I've benefited greatly from everyone's wisdom in various message threads and wanted to post a question of my own. I'm a believer in JLCOLLINS approach that earlier on you should consider being 100% in VTSAX, With that in mind, my question is whether my wife and I are too cautious in our investment diversification.
A little background...My wife and I are both government employees who contribute the max to TSP and our IRAs (then convert to Roth), in addition to $12k/yr allocations to Vanguard and a 529 Plan. We are also fairly aggressively paying off our home with a 15 year mortgage. We both enjoy our jobs overall and likely won't leave them for another 15 years minimum. When we retire, if things hold the same -- yes, BIG IF -- we will get a pension equal to 1% times the number of years we have of government service of the average of our high 3 salary.
Investment allocation:
TSP money -- 100% into 2040 L fund (approx. 13% government securities, 10% fixed income (bond index), 39% common stock (S&P index), 16% small cap (Wiltshire 4500 index) and 22% international (international index))

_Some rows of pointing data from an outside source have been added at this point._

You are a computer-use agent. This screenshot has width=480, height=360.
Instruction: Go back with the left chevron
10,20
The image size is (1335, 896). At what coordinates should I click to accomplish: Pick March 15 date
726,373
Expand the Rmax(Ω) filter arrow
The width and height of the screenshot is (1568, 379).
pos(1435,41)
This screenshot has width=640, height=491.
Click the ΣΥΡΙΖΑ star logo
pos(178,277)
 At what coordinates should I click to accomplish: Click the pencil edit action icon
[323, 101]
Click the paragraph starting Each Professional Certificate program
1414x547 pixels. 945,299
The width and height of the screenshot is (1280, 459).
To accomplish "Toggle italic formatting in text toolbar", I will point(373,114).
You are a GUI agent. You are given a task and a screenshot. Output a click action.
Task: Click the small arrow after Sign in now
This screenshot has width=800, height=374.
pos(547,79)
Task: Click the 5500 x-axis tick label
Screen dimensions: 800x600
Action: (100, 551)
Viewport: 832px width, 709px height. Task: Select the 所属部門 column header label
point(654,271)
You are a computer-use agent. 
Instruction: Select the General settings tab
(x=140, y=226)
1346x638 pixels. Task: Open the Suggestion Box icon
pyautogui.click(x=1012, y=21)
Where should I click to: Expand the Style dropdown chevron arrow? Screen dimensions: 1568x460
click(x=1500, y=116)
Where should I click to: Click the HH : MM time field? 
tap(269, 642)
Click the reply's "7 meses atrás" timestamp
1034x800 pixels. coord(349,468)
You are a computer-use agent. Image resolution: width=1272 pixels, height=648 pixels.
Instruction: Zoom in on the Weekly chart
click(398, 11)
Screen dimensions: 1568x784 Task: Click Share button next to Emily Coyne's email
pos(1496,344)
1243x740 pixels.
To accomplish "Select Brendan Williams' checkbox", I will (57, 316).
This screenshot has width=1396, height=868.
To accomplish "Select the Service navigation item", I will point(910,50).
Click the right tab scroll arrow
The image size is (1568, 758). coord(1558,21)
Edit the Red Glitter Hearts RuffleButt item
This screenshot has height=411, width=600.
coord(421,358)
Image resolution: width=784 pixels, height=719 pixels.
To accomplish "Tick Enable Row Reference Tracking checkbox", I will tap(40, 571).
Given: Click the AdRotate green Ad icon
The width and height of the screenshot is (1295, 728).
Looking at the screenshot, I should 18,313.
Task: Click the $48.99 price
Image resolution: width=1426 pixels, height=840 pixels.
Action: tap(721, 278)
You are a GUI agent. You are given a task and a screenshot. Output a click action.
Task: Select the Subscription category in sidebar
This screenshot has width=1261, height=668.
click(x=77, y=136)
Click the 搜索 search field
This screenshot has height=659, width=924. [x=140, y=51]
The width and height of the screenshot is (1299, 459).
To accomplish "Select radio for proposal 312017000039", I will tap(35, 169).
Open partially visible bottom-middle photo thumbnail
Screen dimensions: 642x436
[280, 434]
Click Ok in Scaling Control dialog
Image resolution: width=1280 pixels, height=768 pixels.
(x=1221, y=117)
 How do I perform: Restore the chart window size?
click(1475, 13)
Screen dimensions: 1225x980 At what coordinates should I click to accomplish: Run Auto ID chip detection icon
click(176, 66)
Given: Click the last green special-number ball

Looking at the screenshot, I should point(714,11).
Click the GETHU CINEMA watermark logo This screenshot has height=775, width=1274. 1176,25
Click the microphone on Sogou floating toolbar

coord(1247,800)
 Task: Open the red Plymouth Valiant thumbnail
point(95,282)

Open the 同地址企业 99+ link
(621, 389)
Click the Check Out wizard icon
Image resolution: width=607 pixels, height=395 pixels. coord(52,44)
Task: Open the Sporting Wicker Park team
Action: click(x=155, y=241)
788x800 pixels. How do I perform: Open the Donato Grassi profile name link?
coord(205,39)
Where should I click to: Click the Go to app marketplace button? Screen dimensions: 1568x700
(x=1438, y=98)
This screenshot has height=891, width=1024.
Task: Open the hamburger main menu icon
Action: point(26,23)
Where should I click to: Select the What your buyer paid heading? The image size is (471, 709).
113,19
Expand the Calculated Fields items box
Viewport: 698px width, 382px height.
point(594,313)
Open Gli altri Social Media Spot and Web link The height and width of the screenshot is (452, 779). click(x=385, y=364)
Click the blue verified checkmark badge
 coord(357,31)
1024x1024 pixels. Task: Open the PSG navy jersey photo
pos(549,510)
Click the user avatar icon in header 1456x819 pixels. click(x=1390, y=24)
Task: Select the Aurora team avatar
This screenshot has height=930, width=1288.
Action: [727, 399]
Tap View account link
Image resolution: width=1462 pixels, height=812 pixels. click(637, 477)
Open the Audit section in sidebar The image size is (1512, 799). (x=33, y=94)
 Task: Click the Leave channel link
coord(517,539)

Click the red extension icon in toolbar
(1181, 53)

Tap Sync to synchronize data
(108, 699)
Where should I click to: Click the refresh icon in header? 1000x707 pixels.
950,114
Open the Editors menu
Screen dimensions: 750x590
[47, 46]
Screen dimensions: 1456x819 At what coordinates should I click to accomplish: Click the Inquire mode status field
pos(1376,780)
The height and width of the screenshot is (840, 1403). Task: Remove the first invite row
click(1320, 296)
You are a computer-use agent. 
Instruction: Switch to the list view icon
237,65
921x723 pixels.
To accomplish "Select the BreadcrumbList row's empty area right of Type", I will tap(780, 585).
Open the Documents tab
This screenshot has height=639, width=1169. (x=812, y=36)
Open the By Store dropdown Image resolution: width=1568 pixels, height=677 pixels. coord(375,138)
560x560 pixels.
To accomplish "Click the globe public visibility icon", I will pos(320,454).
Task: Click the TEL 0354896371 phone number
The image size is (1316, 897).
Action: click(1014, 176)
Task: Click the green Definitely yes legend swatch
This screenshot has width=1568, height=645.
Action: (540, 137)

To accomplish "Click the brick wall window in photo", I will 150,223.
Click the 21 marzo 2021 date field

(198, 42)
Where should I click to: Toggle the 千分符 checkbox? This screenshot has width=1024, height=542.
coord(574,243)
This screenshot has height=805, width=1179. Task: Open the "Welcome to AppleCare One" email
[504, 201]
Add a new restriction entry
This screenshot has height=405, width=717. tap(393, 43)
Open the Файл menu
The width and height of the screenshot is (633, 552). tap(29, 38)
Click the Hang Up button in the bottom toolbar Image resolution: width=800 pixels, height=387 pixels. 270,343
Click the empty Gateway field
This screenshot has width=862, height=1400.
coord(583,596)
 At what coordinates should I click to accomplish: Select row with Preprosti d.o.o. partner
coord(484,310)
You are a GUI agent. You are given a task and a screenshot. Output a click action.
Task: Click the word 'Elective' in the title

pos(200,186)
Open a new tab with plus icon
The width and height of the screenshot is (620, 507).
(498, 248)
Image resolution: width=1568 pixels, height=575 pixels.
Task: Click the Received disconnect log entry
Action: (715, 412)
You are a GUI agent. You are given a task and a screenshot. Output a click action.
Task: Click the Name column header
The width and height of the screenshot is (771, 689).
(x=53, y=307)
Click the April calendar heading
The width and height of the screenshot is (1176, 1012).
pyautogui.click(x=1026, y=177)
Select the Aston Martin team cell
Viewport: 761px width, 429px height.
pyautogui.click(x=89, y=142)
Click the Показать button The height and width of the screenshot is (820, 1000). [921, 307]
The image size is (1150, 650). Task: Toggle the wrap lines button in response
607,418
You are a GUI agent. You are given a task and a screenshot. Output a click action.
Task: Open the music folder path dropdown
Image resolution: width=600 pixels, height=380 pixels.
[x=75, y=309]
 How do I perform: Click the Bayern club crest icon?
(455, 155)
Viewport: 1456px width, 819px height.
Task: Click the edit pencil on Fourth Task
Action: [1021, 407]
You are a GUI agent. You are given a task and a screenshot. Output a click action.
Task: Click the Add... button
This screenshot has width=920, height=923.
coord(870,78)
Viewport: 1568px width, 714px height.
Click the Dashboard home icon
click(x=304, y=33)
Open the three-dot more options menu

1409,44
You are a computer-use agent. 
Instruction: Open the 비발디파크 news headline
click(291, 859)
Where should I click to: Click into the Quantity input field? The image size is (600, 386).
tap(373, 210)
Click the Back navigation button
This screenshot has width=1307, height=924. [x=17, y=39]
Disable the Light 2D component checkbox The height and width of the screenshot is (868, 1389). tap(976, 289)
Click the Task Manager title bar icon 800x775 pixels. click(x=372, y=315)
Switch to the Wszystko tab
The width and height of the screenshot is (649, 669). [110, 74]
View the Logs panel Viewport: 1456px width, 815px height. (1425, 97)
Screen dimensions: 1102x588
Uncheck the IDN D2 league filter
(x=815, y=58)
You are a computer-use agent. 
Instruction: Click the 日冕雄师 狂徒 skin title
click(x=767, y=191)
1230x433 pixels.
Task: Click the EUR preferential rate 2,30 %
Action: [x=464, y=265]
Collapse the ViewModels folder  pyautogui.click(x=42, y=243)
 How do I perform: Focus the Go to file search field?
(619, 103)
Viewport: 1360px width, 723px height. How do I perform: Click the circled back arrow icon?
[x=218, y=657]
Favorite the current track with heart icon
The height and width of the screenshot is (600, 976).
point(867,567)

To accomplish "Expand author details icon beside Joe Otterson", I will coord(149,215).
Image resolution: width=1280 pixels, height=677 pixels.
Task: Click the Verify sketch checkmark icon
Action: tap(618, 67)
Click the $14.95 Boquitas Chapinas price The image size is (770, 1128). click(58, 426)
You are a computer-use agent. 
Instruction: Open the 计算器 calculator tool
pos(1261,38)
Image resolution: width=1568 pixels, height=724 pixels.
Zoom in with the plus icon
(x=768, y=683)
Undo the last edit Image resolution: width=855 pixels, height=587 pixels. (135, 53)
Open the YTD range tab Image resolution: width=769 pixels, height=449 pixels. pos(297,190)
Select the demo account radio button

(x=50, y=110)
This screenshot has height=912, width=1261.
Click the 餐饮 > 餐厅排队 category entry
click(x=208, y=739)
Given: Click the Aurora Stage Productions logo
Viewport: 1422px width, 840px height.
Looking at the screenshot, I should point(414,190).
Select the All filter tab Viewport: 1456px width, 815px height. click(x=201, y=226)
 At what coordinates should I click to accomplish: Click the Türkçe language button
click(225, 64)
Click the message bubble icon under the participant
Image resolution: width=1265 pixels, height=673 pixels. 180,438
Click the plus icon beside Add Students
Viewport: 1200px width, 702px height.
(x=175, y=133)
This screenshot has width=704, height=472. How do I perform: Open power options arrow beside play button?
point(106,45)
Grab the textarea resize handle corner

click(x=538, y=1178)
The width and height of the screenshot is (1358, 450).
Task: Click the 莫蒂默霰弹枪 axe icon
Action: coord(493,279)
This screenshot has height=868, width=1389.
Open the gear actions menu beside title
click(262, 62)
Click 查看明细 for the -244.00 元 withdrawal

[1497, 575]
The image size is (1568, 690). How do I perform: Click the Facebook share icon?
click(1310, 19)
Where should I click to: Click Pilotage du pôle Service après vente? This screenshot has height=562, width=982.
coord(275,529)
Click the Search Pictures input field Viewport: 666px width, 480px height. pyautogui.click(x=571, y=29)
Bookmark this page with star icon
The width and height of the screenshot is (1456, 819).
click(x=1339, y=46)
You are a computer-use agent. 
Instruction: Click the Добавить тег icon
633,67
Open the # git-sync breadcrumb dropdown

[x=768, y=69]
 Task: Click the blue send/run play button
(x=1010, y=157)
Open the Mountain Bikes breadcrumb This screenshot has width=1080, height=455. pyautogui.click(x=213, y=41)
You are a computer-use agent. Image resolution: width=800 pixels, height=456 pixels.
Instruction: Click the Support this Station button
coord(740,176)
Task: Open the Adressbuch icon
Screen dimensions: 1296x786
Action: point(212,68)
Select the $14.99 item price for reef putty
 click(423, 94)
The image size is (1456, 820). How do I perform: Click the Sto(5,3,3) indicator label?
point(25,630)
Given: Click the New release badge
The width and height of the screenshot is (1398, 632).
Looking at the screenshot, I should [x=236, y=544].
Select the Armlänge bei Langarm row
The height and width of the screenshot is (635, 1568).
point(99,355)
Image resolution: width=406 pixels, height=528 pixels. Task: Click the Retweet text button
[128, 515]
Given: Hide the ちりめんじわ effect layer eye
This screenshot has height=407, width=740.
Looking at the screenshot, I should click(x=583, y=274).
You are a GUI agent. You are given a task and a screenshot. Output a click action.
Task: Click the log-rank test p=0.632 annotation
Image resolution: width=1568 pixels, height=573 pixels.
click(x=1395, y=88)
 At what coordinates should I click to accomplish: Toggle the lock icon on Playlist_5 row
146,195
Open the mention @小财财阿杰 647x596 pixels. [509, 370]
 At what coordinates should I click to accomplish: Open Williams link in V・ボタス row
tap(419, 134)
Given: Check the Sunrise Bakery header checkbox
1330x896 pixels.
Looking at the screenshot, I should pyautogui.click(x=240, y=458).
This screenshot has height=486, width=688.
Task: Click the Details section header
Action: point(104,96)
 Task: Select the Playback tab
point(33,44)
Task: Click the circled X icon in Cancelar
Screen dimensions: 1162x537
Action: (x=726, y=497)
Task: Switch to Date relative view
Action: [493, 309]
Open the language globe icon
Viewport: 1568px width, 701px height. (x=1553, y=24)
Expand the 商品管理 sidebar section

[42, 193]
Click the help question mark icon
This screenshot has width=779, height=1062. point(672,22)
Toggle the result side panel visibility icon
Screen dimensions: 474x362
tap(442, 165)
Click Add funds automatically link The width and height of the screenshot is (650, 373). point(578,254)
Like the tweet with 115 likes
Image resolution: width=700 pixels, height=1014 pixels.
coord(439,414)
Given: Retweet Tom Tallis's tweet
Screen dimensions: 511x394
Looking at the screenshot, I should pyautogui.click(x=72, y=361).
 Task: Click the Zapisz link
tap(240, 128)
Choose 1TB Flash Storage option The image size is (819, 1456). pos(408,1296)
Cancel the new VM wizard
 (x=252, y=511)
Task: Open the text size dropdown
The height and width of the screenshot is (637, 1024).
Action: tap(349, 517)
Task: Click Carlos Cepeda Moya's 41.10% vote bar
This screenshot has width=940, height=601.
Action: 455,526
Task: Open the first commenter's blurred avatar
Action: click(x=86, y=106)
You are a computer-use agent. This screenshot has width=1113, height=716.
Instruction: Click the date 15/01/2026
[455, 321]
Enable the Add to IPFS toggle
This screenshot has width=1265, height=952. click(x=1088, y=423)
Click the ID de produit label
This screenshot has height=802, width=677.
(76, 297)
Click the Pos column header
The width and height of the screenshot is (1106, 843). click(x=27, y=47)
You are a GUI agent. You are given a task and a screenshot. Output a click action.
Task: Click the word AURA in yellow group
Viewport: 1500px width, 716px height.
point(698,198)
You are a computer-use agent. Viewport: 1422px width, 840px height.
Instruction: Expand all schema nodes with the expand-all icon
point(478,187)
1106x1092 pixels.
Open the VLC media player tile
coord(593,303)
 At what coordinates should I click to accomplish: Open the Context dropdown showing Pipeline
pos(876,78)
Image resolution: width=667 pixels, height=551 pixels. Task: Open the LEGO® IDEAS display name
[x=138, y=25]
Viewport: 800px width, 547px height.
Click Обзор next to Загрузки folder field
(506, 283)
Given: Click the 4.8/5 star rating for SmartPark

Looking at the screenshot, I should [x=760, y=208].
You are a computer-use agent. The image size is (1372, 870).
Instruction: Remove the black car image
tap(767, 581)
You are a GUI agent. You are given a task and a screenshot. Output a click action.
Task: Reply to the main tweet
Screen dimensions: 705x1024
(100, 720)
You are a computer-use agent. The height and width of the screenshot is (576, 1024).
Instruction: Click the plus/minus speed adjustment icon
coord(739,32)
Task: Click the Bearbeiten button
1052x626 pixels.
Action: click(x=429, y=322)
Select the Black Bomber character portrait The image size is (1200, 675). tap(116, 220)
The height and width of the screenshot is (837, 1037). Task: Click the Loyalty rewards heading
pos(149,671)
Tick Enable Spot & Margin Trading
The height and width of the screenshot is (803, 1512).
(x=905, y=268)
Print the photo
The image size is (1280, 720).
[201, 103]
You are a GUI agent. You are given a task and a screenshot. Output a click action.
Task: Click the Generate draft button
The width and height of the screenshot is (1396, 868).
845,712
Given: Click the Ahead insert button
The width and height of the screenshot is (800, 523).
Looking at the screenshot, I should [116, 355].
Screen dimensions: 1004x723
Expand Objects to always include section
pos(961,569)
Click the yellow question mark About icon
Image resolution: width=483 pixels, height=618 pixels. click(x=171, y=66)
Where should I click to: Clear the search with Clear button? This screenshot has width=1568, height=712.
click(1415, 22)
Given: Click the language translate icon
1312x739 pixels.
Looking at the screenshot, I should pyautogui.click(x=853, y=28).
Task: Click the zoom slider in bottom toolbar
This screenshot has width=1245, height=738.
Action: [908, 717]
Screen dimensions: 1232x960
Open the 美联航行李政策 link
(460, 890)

Roth IRAs -- 100% in VTSAX
Investment Account -- 100% in VTSAX
My question is whether others would think it was preferable for me to replicate VTSAX in our TSP accounts, something like 75% S fund (S&P index) and 25% C (Wiltshire 4500 index)? I'm thinking that our pensions are comparable to government bonds (maybe some changes -- like continuing to increase employee contributions -- but largely the same) and therefore our net bond-like exposure is too high for our risk tolerance. Thoughts?